◆ Teks yang diberikan
Friday 8 January 2010

Yang tersisa dari Indonesia vs Oman


Saya mungkin bukan pecinta sepakbola nasional yang fanatik seperti rasa terhadap Liverpool. Perkembangan sepakbola nasional hampir tidak saya ikuti sehingga saya tidak hapal sebelas pemain inti PSSI, prestasinya yang sudah suram, yang saya tahu katanya mau jadi tuan rumah ketika saya berusia 40an, sekumnya yang itu2 aja, ketuanya yang kena kasus, dan kekerasan yang timbul kalo pertandingan Liga.

Sepakbola memang bisa menghubungkan tali silaturahmi, ketika ajakan untuk nonbar langsung di GBK antara Indonesia vs Oman, dari temen facebook yang sama2 cinta Liverpool- Christie Hardini, muncul di invitation jejaring sosial itu. Teman ini sangat menyokong Indonesia dan sering mengajak nonton bersama. Kali ini ajakan tersebut coba untuk disambangi. Sekalian kopi darat pertama.

Bukan tanpa alasan jika undangan sebelumnya agak malas karena jadwal hari kerja yang merepotkan dimana harus berbagi waktu dengan baik. Yang saya tahu pertandingan international biasanya di akhir pekan, sehingga kesempatan menyaksikan timnas bisa bersama keluarga yang mengakibatkan dimulainya penanaman rasa cinta akan timnas kepada anak sejak dini. Sehingga anak2 bisa sama2 kenal pemain PSSI dan klub asing.

◆ Baris data
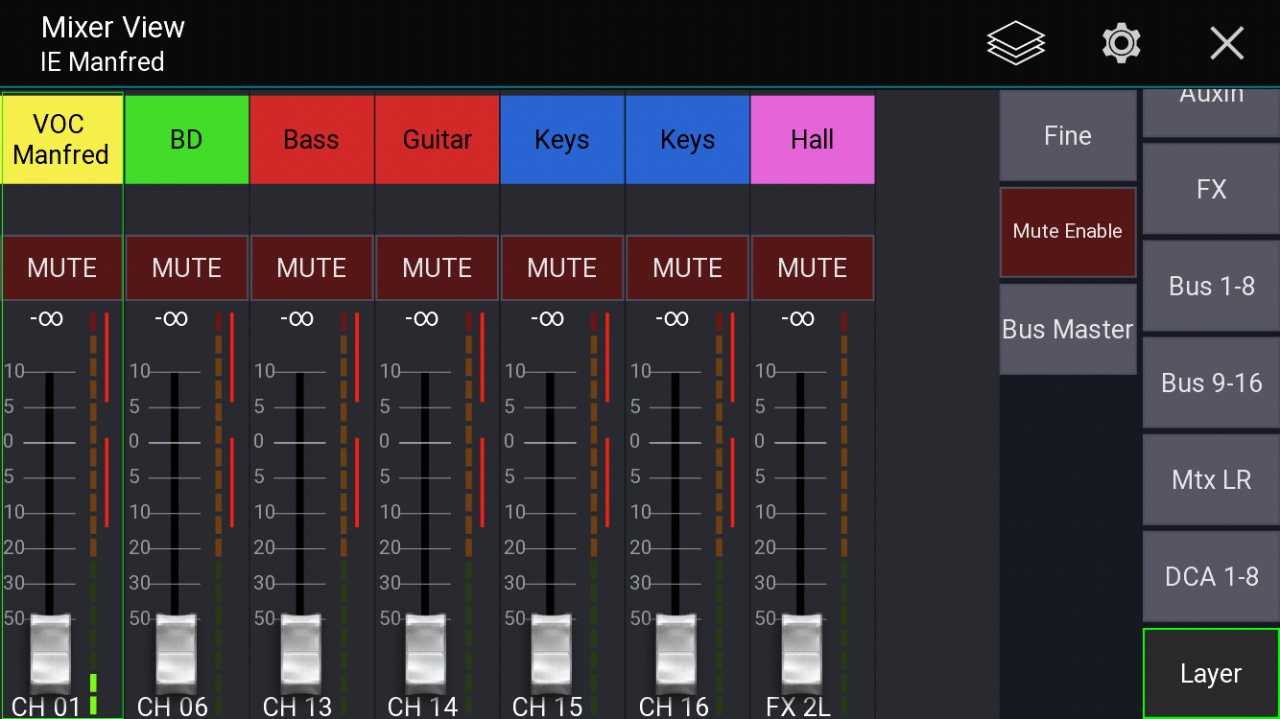The image size is (1280, 719).
Task: Open the Bus Master view
Action: tap(1067, 329)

◆ Yang akan dikerjakan
a) Menurut teks tentang Indonesia vs Oman, mengapa penulis agak malas menanggapi undangan nonton bersama sebelumnya? Jawablah dalam satu sampai tiga kalimat.
b) Ketik ulang bagian teks tentang Indonesia vs Oman tanpa perubahan apa pun, mulai dari "Sepakbola memang bisa" dan berakhir pada "dan klub asing.".

◆ Hasil yang diharapkan
a) Penulis agak malas menanggapi undangan sebelumnya karena jadwalnya jatuh pada hari kerja. Jadwal itu merepotkan karena penulis harus membagi waktu dengan baik.

b)
Sepakbola memang bisa menghubungkan tali silaturahmi, ketika ajakan untuk nonbar langsung di GBK antara Indonesia vs Oman, dari temen facebook yang sama2 cinta Liverpool- Christie Hardini, muncul di invitation jejaring sosial itu. Teman ini sangat menyokong Indonesia dan sering mengajak nonton bersama. Kali ini ajakan tersebut coba untuk disambangi. Sekalian kopi darat pertama.

Bukan tanpa alasan jika undangan sebelumnya agak malas karena jadwal hari kerja yang merepotkan dimana harus berbagi waktu dengan baik. Yang saya tahu pertandingan international biasanya di akhir pekan, sehingga kesempatan menyaksikan timnas bisa bersama keluarga yang mengakibatkan dimulainya penanaman rasa cinta akan timnas kepada anak sejak dini. Sehingga anak2 bisa sama2 kenal pemain PSSI dan klub asing.